What is the difference between map(v -> f(v), lst)
and [f(v) for v in lst]
?
I have seen this discussion but the focus was on speed and memory allocation.
Conceptually, there is no difference. Note that you can simply write
map(f, lst)
if f
is a previously-defined function.
Why are there two versions?
They are not quite the same. For example, with list comprehension you can additionally filter elements:
[x for x in 1:10 if x % 2 == 0]
But map
may be shorter and more convenient, e.g.:
[f(input) for input in inputs]
map(f, inputs)
In addition, map
(mostly) preserves type of a collection, while list comprehencion doesn’t. Compare:
map(x -> x + 1, Set([1, 2, 3]))
[x + 1 for x in Set([1, 2, 3])]
I still having a hard time with all this (Julia v0.5).

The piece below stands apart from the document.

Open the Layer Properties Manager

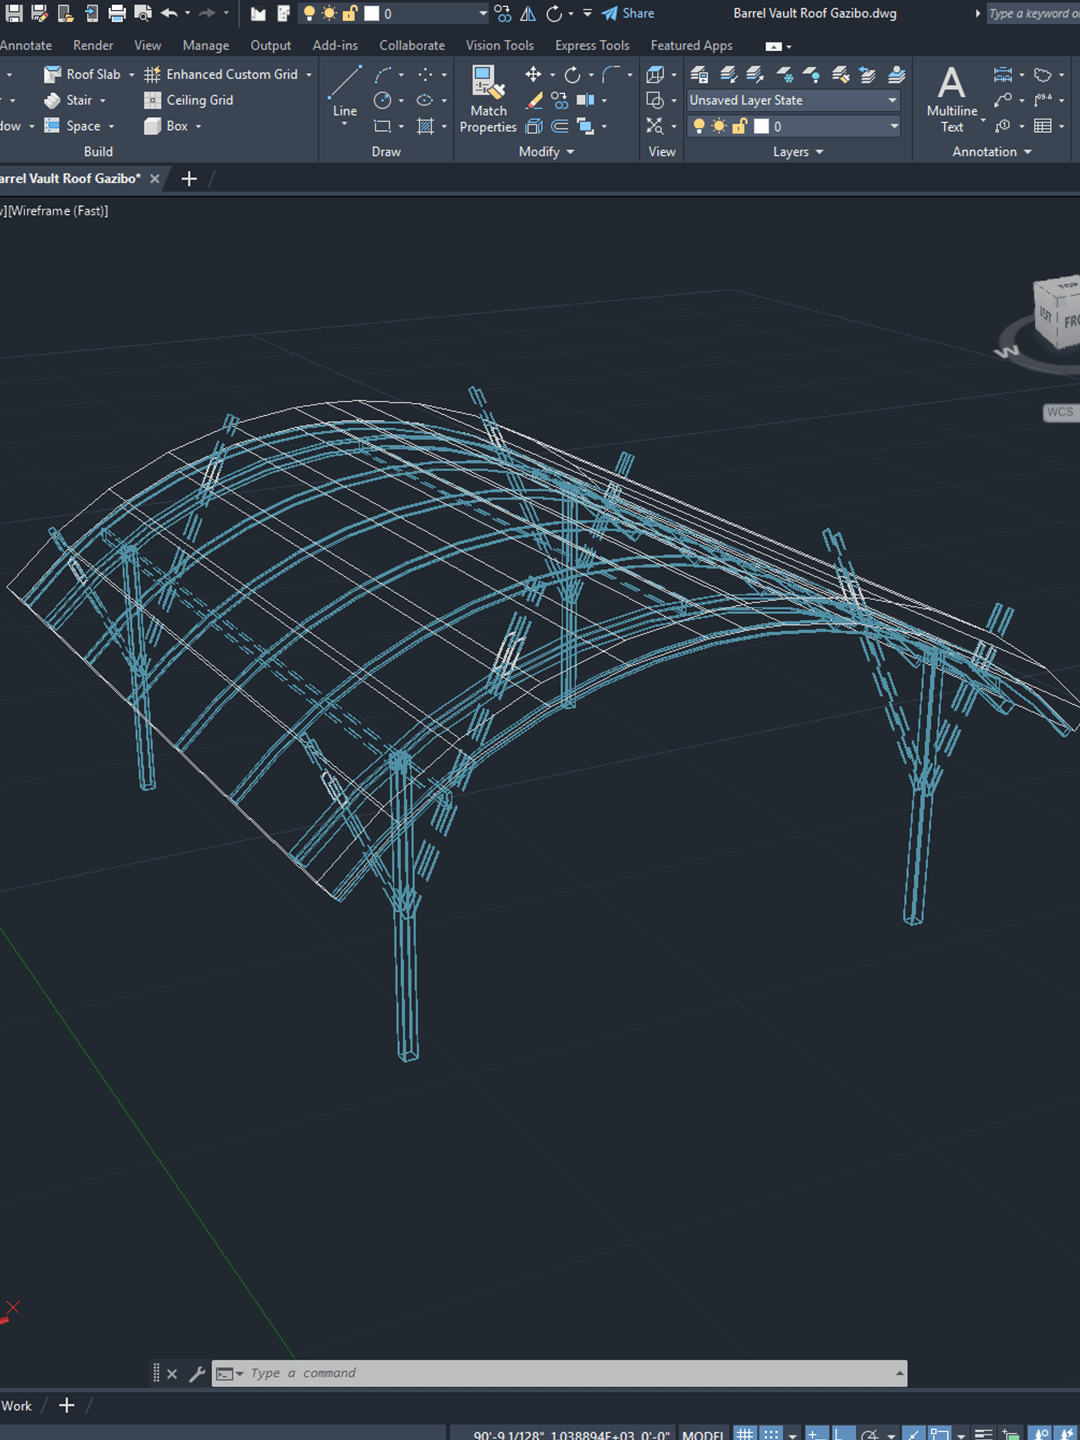point(699,75)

Comprehension on an Array{Tuple}
is fine
julia> a=[(1,2),(3,4)];
julia> [x for (x,y) in a]
2-element Array{Int64,1}:
but not map
julia> map((x,y)->x, a)
ERROR: MethodError: no method matching (::##3#4)(::Tuple{Int64,Int64})
even though
(x,y) = a[1]
is fine.
Also filter
raises an error on
julia> filter((x,y)->x==3, a)
ERROR: MethodError: no method matching (::##5#6)(::Tuple{Int64,Int64})
because a
is not an associative collection (two arguments are passed to the function in this case: this is specified in the manual). Indeed filter
works here
julia> filter((x,y)->x==3, Dict(a))
Dict{Int64,Int64} with 1 entry:
Then again neither one is valid:
julia> foreach((x,y)->println(x), a)
ERROR: MethodError: no method matching (::##9#10)(::Pair{Int64,Int64})
julia> foreach((x,y)->println(x), Dict(a))
ERROR: MethodError: no method matching (::##11#12)(::Pair{Int64,Int64})
Instead
julia> for (x,y) in a
println(x)
end
is OK.
Then I come across this:
julia> filter((x,y)->begin println(typeof(x)); x[1]==3; end, Dict(a))
Int64
Int64
Dict{Int64,Int64} with 1 entry:
but it should be an error because Int64
has no getindex
.
I am very confused, but there must have been a good reason to have it this way and I cannot see it. How can I picture all this in a more systematic way?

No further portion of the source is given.